When people say look at the "meta," do they mean the original schematic?

I am going to hold off on wiring the switches because I have that front panel coming and want to make exact lengths for my wires. Until then I need to get this thing as close to ready as possible.

I don't even know how to wire up the toroid really... I know I need 120V... I used the Ptownkid PSU and his recommended VPT36-690 triad magnetics toroid.

59bda03c.jpg

as for the toroid I got this far.. the top 2 lines are for input connections and the second two lines are for output connetions.

Ptown kid's PSU has terminals for 2 secondaries. Why is that? is for 120 or 240 wiring? AHH  ???

there is this whole mess with me figuring out and understand how to wire the toroid to the IEC and power switch.
edb99a91.jpg


 
im pretty sure that if you ask Bryan directly he will be glad to help you!
looks neat overall!
Thanks.
 
Primaries; Tie blue to violet and tie Gray to Brown, these are now your two connections that go to your IEC inlet, it does not matter which is which as it clearly states on the data sheet. The ground tab of your inlet should go straight to chassis.


Secondaries; tie red to orange and connect it to the ground spot on the pcb (this is your center tap). the other two leads are sec1 and sec2.

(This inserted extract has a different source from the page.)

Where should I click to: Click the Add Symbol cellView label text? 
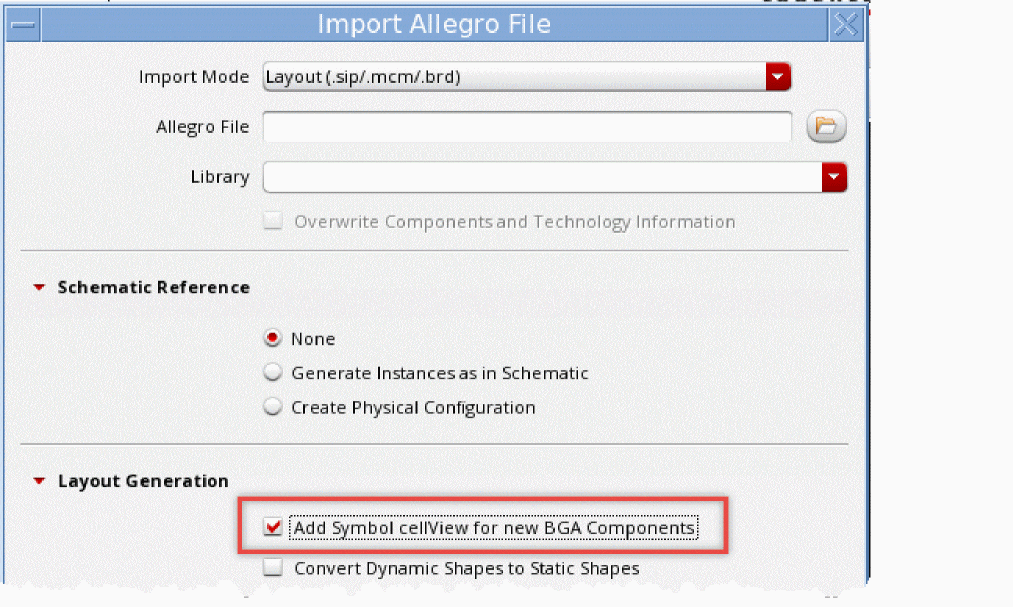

This will get you past this point, but you should really take your time to understand why you are doing the things I'm telling you. This is not meant to be insulting in the least, so please don't take it as such, but most people here will not walk you though a build step by step. I'll see if I can dig up the link for the page that helped me wrap my head around transformers and psu's back when i was in your shoes. The basics are really important to learn.
 
buildafriend said:
For the XLR ins and outs; should I only connect hot and cold? I am used to sending the wires shield to the board as ground... I need to learn how all this transformer balancing stuff works. The board does not have any input pad/terminal for my shield.

What pins do the gain pads connect to on my pots?

Thanks a million ptownkid! Your kits rule. It's all set. Is a 1.5 amp
Switch good enough? Also bump on my quoting myself.
 
please don't forget that using a on/off power switch will change the way the primaries are wired. The power switch will go between the IEC inlet and the transformer.